## [Work to complete]
Whatever pictures appear, omit them, and repeat the data below exactly.

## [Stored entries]

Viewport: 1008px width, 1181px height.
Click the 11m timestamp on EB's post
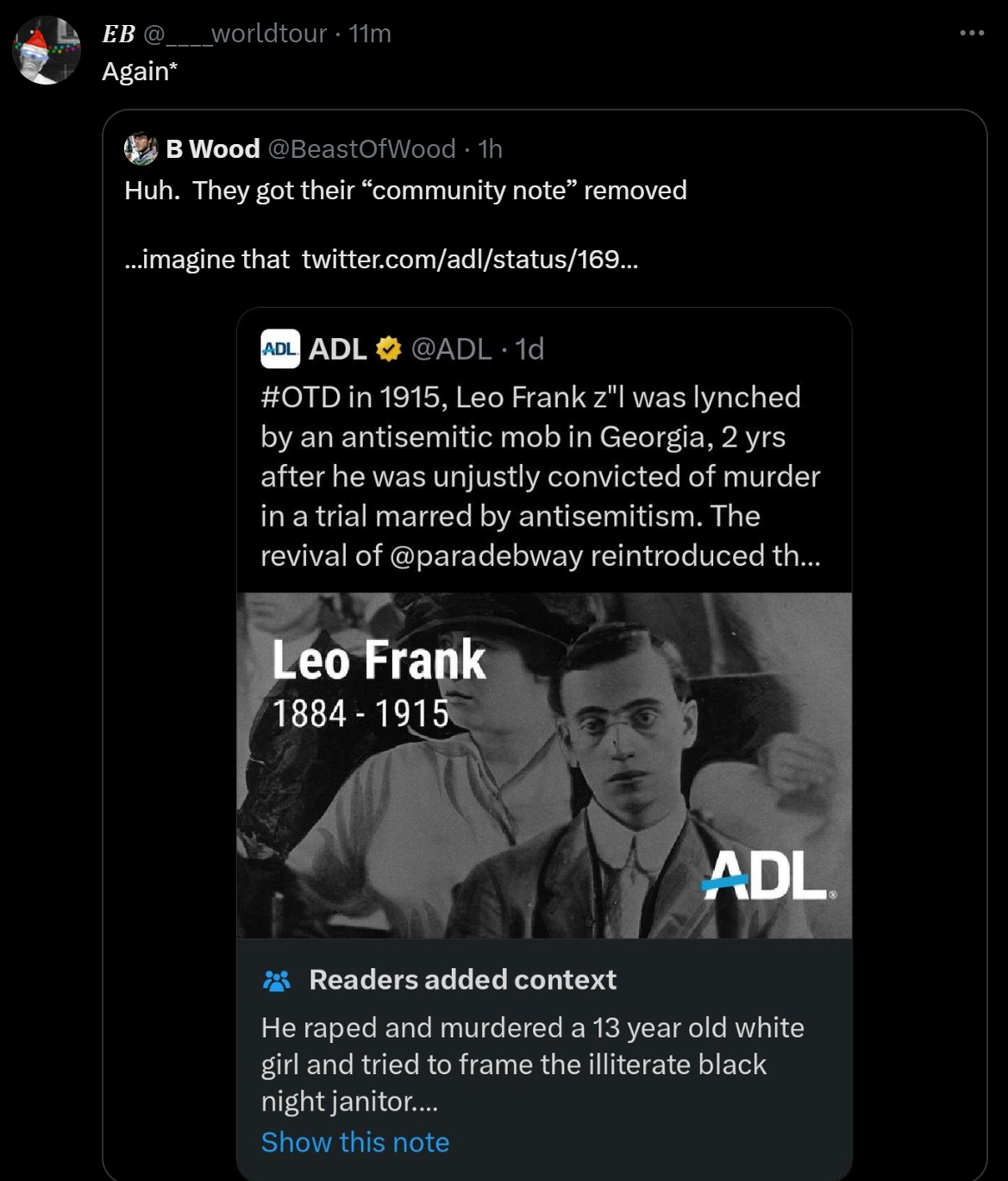pos(370,34)
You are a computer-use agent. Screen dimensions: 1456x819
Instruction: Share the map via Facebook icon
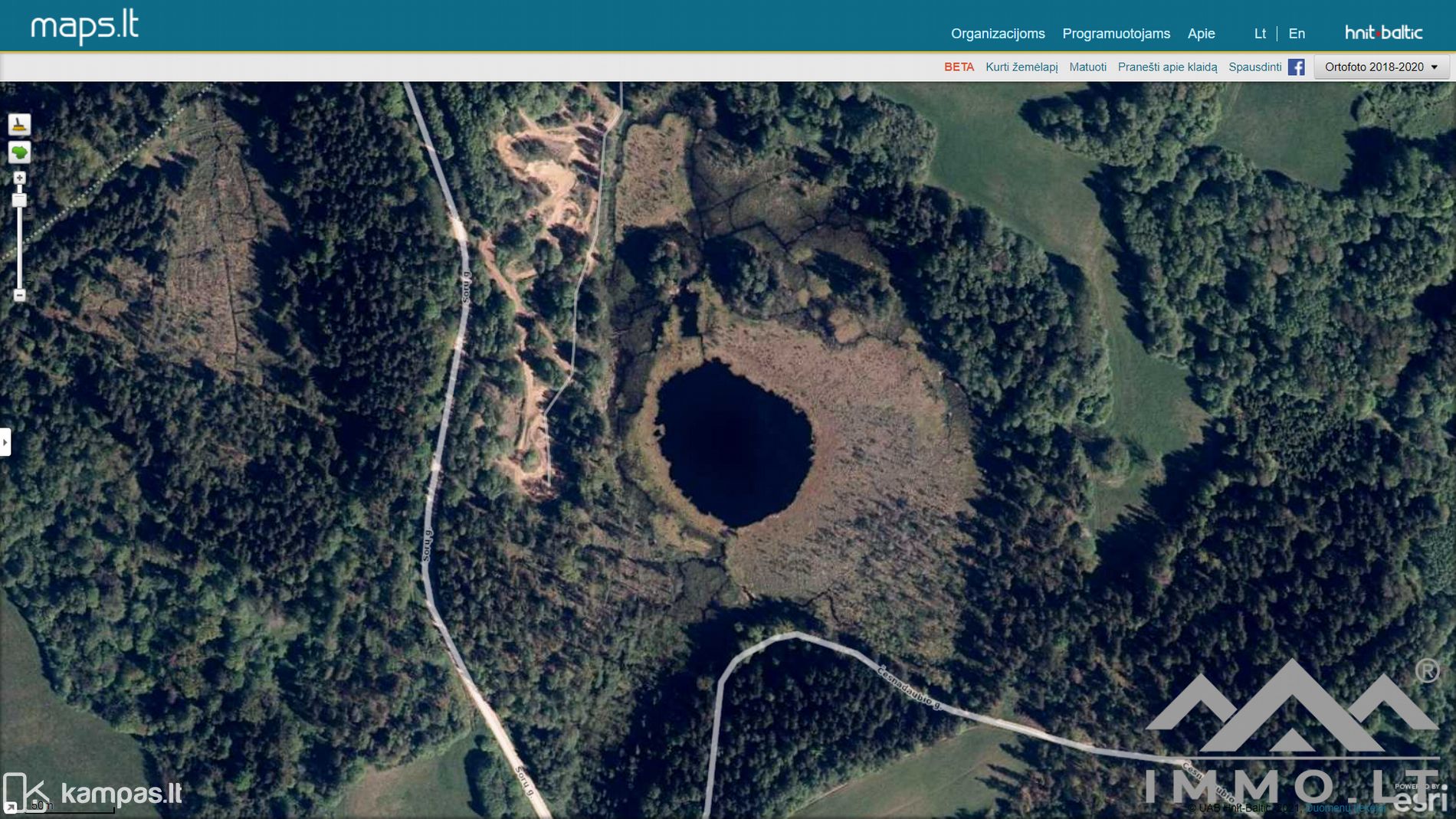coord(1296,67)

## [Answer area]
Viewport: 1008px width, 1181px height.
Click the 11m timestamp on EB's post
pos(370,34)
You are a computer-use agent. Screen dimensions: 1456x819
Instruction: Share the map via Facebook icon
coord(1296,67)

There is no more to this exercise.